Но сначала надо перекусить. Я нашел на рынке забегаловку и взял там картошку фри, пиво и побольше котлет. Ели тут встоячку, за высокими столами, вернее, не столько ели, сколько пили – пиво, шмурдяк, водку, а сигаретный дым, свивавшийся под потолком в стремительный сизый Гольфстрим, вкупе с дружелюбными разговорами создавали атмосферу свободы, равенства и братства.
– Слышь, братуха, добавь пару рублей!
Возле моего столика переминался с ноги на ногу похмельный мужичок в драной кожаной куртке. Его помятое лицо под козырьком бейсболки было, однако, преисполнено скрытого достоинства и, я бы сказал, интеллекта.
– Зиганшин, – представился он сдержанно, – кандидат филологических наук, поэт-импровизатор. Первооткрыватель нового жанра в русской поэзии.
Вот те на!
– Импровизирую на любую тему в любом стихотворном размере, включая гекзаметр, пентаметр и октаву.
Ничего себе публика! Я молча протянул ему десять рублей.

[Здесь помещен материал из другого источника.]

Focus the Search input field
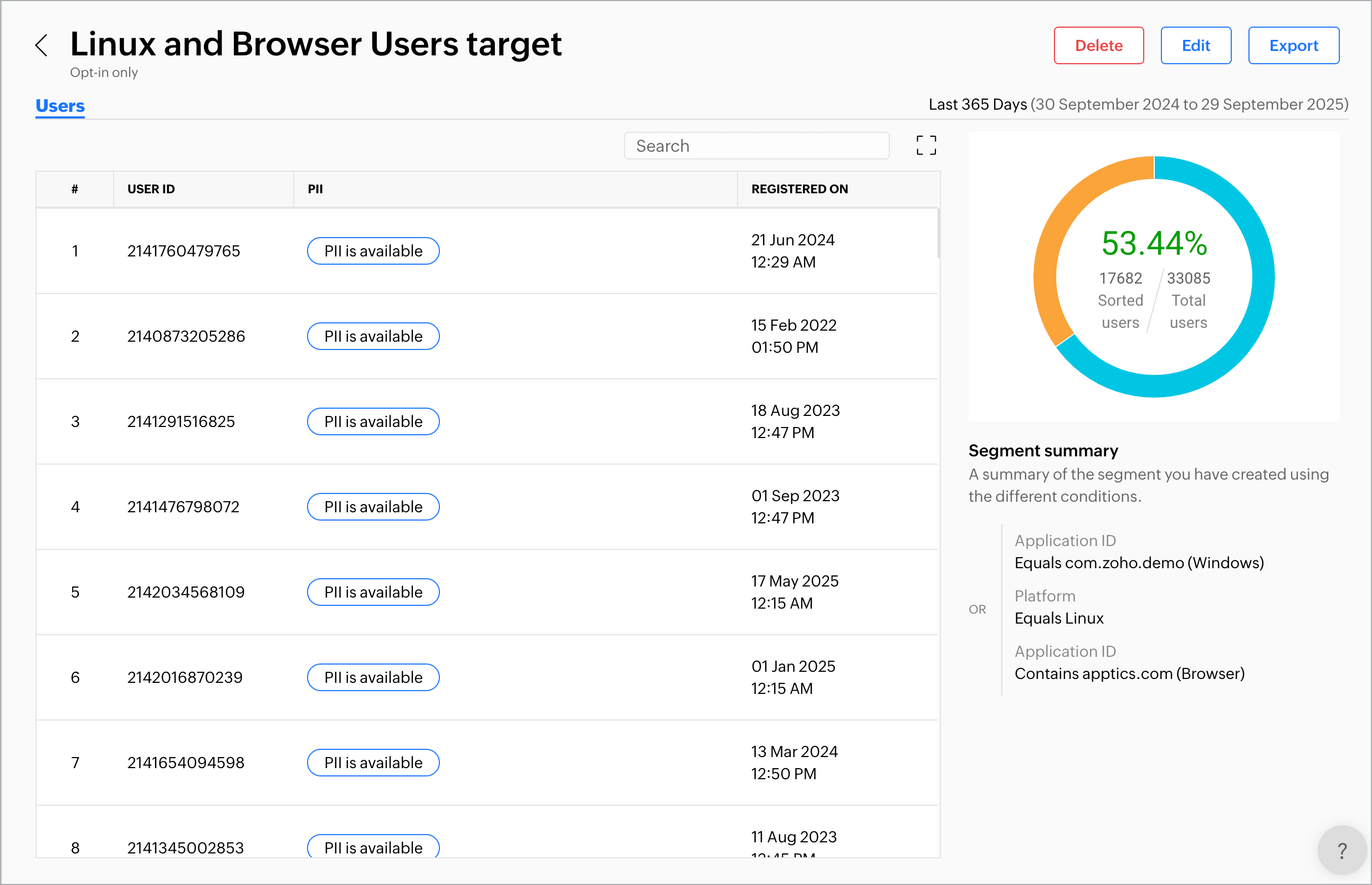Screen dimensions: 1372x885 [x=756, y=146]
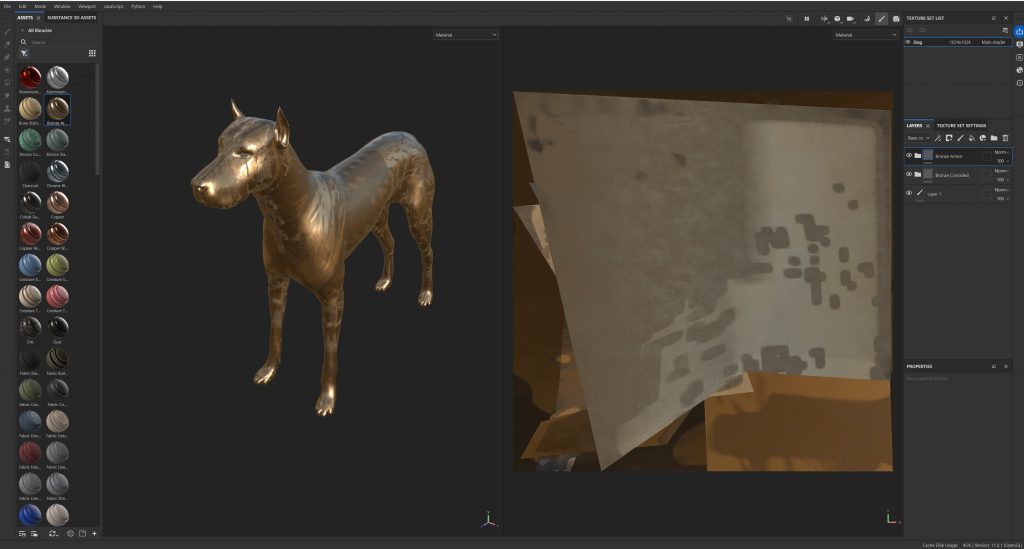Click the blue export textures icon
Screen dimensions: 1024x549
[1018, 31]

Таких гениев у нас в институте было немало, особенно на заочке. Я всегда держался от них подальше.
– Можно? – Он достал из моей пачки сигарету, щелкнул изящной розовой зажигалкой, достав ее жестом фокусника из рукава. – За пятьдесят рублей, молодой человек, на ваших глазах сочиню законченное стихотворение. Давайте тему, размер и пару рифм для разгона.
Легкая блатота успешно соседствовала в нем с явной культурой речи, в которой проскальзывали учительские нотки. Похоже, он когда-то читал лекции – это чувствовалось по умению грамотно интонировать фразу.
Я мысленно пересчитал свою наличку:
– А за тридцать?
– За тридцать, молодой человек, будет не более трех строф.
– Да мне и трех хватит.
– Хорошо, – согласился он. – Дайте пару рифм!
– Ума – тюрьма, – брякнул я первое, что пришло в голову. – Нет – тома… Тома сочинений какого-нибудь Дюма. Или этого… – кого бы позаковыристее вспомнить? – Сервантеса. Или Джованьоли.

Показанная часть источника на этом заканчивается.